*Reading text*
——————

Tuesday, February 10, 2009

Socializing Feral Cats

In the last couple of weeks I have seen Stranger, Pickle and Snuggle almost every day. I have not seen Jehzara, Boy George, or Joe since we trapped and released them. They may be reluctant to show their faces - or they may have moved on.

We are still feeding 4 cups a day around 2:00 PM. Unfortuantely, if the cats are not there, the crows attempt to eat the dry food. They fly away as soon as they sense movement in the backyard, but we can't be monitering the food all the time, so it is inevitable that they will consume some of it. Thankfully, the cats have started to appear earlier, so the birds don't get as much as they were before. I was feeding the cats at 3:00 PM, but am trying to slowly move the feeding back to 1:00 PM. This would be optimal for a few reasons: first, my shifts either start at one or end at one; second, when we trap, it is better to catch the cats as early as possible; and third, darkness falls early in the winter and I want to give the cats as much time as possible to eat before it gets dark. This is mainly to prevent other wildlife from feeding on the dry food.

I was worried for a few days that my supervisor was intent on trapping and re-homing the cats. I tried to explain to her why I thought that this wouldn't be a good idea, but I'm not sure she understood. Fortunately, we haven't talked about the subject again, so I hope she came to the conclusion that they are better off out there. If not, I will definitely attempt to inform her of the negative aspects of such an effort again.

Let me explain that I am first and foremost concerned with the complete welfare of the cats. This includes both physical and emotional health. Although it is very cold out and there are many dangers such as disease, poisoning, and traffic accidents, I have read in many articles that when trying to socialize feral kittens, they should not be over twelve weeks. These cats are all at least eight months old. I have also read that if socialization efforts are not working on a particular cat after three weeks, the cat should be returned to the area in which it came from. The cat should be able to remember how it lived outdoors perfectly well if it has been confined for only a couple of weeks.

——————

*Entries shown*
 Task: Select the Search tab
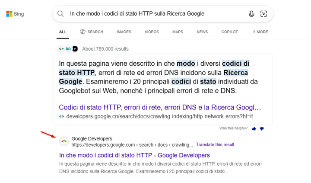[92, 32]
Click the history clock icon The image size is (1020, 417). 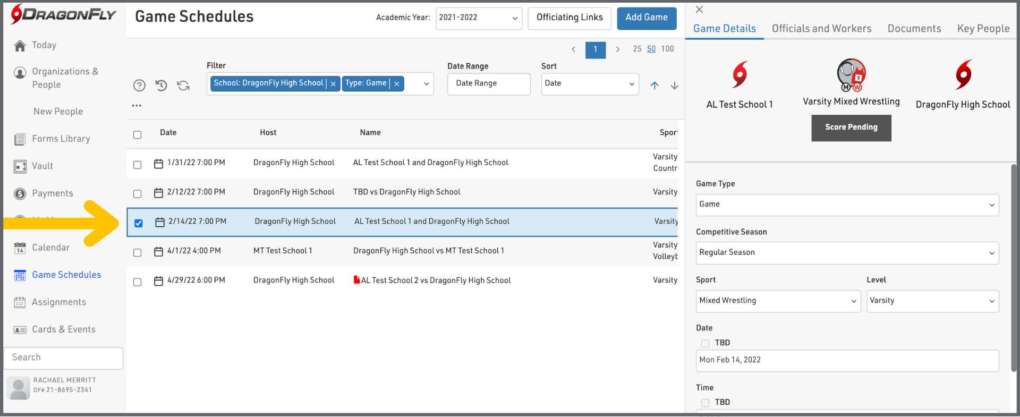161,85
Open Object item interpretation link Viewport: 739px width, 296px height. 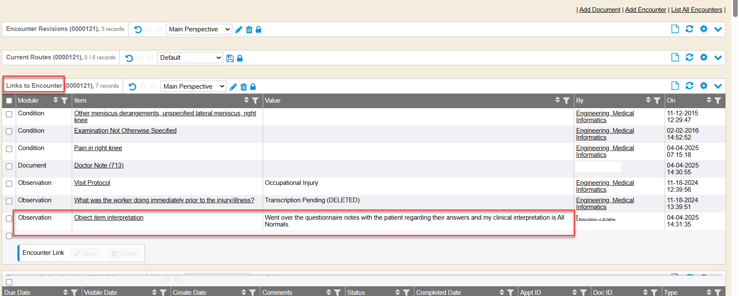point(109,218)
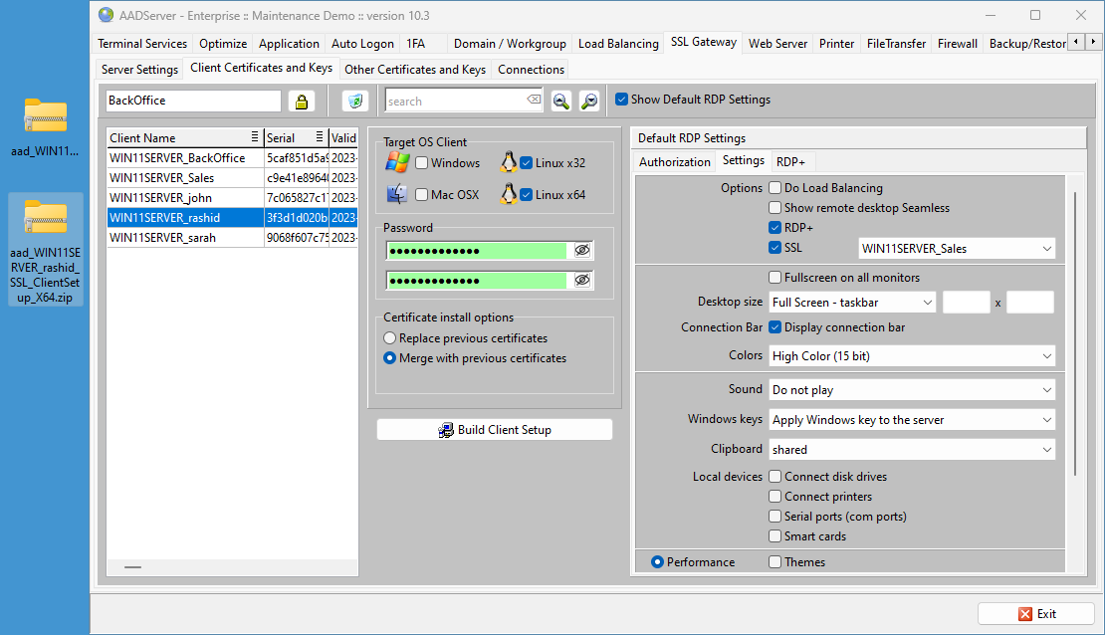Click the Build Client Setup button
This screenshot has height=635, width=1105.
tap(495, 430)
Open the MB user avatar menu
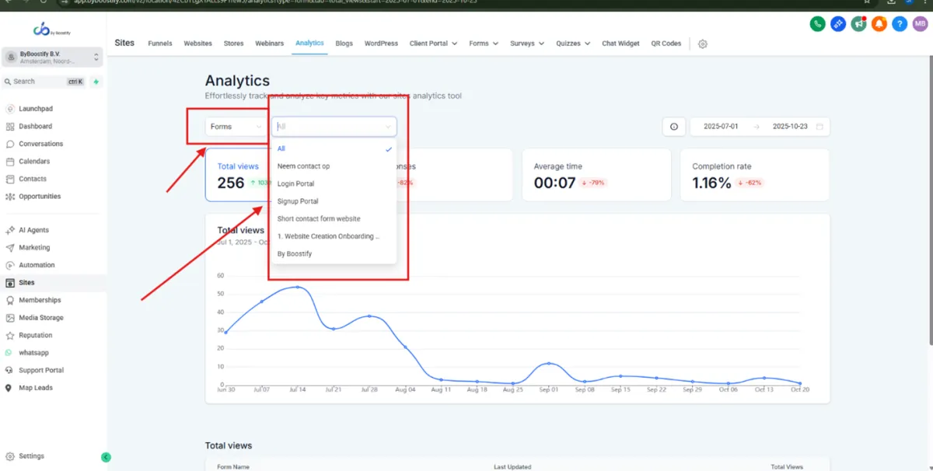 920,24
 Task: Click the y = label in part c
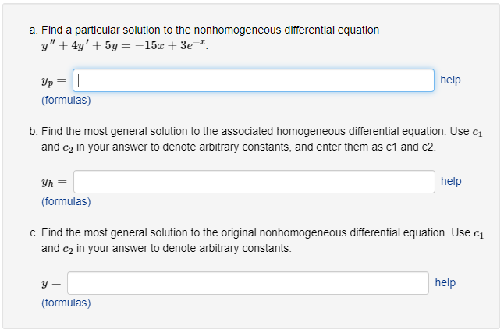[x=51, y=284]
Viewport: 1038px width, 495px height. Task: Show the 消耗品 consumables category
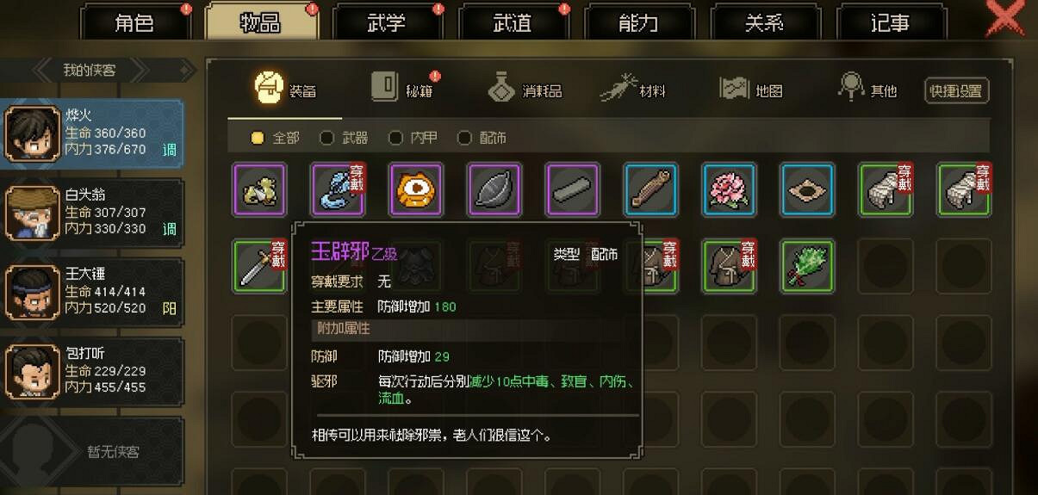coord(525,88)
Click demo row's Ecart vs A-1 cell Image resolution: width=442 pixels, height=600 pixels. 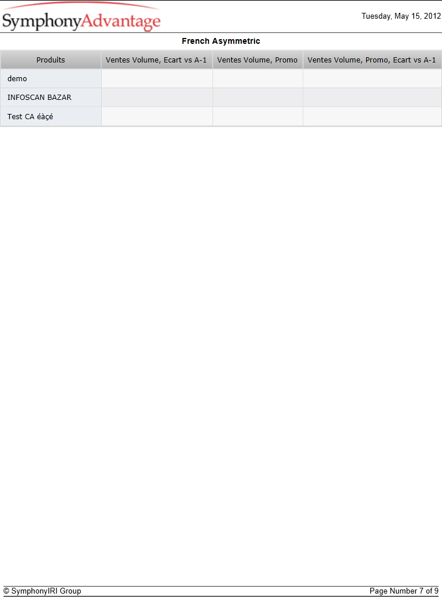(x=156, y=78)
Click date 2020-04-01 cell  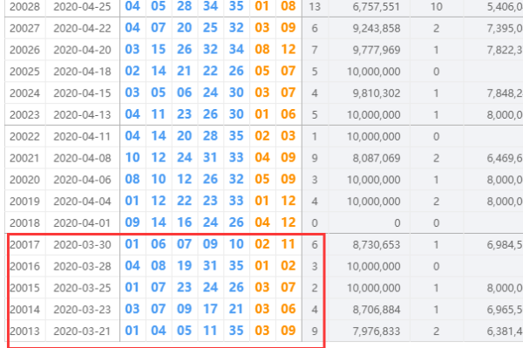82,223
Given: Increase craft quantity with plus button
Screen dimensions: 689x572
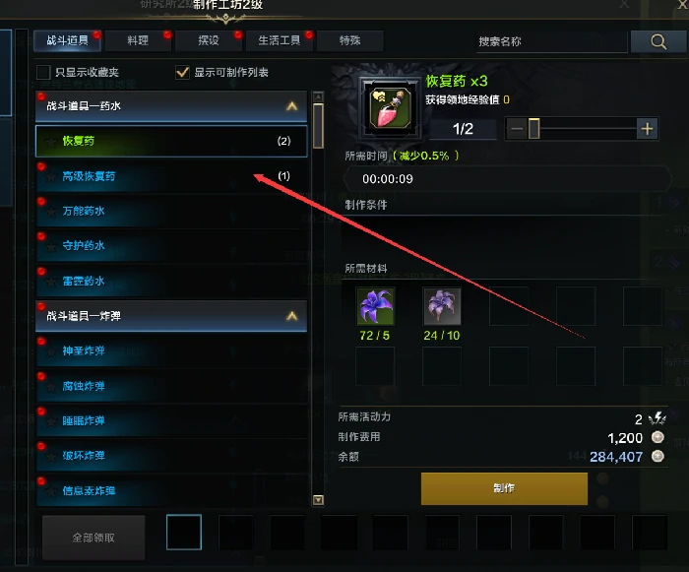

——————

*Task requirements*
**1)** Answer these questions about the feral cats post:
(a) How many cups of food are the cats fed each day?
(b) What time is the writer trying to move the feeding to?
(c) Feral kittens should be no older than what age when socialization starts?
**2)** Extend the feral cats post with a few more paragraphs, starting right after its final sentence.
The entries are separate material and have nothing to do with the feral cats post.

*Answers to the exercise*
**1)**
(a) 4 cups.
(b) 1:00 PM.
(c) Twelve weeks.

**2)**
It is not fair, in my opinion, to confine a cat indoors if he was not brought up that way. They long to be outside, away from people, with trees to climb and rodents to hunt. Feral cats are not strays; they do not want to come inside. They do not want to sit on laps and be petted. However, when a feral cat is in an area that does not have sufficient places to hide and climb, with small animals to hunt, I believe it is a great idea to supplement the environment with cat houses and daily food. If it is absolutely necessary that the cat be relocated, great pains need to be taken so that the cat is placed in a sanctuary or home that can provide a large enough area and stimulating environment.

Some people have succesfully socialized feral cats so that they are willing to stay inside for periods of time and enjoy being with certain humans. This is wonderful, but I don't believe it should be forced upon an adult cat unless there is no other choice.